WHAT YOU WILL DO. Looking through the records below, please work out how many lines contain "computer". Give only that number.

Extracted data entries
┄┄┄┄┄┄
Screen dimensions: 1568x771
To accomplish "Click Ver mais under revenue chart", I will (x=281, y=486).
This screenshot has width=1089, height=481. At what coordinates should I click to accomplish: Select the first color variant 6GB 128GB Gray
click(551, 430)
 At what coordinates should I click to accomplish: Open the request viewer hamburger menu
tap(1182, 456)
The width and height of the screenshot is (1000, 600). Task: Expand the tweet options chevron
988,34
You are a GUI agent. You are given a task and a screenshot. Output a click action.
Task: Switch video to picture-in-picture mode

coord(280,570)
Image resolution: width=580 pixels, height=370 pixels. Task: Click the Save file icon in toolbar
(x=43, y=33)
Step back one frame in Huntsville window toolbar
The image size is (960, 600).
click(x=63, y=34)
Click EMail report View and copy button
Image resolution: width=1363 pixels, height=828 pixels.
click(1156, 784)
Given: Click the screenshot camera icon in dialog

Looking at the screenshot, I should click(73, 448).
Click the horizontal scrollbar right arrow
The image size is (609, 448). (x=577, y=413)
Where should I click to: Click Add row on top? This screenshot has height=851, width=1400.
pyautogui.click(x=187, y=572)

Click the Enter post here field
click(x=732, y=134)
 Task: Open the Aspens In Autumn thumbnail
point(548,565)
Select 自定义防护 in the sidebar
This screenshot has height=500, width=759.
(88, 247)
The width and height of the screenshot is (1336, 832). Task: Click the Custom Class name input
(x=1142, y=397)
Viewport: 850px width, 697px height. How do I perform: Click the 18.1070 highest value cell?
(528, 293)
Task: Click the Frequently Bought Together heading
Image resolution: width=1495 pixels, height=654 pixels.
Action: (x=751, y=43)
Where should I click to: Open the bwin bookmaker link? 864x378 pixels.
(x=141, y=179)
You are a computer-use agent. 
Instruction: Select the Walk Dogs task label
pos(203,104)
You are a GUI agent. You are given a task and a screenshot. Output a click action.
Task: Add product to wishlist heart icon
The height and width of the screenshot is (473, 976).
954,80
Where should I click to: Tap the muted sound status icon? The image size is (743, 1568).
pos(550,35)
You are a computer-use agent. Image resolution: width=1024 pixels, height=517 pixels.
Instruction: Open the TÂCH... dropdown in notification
┄┄┄┄┄┄
FINAL ANSWER. 2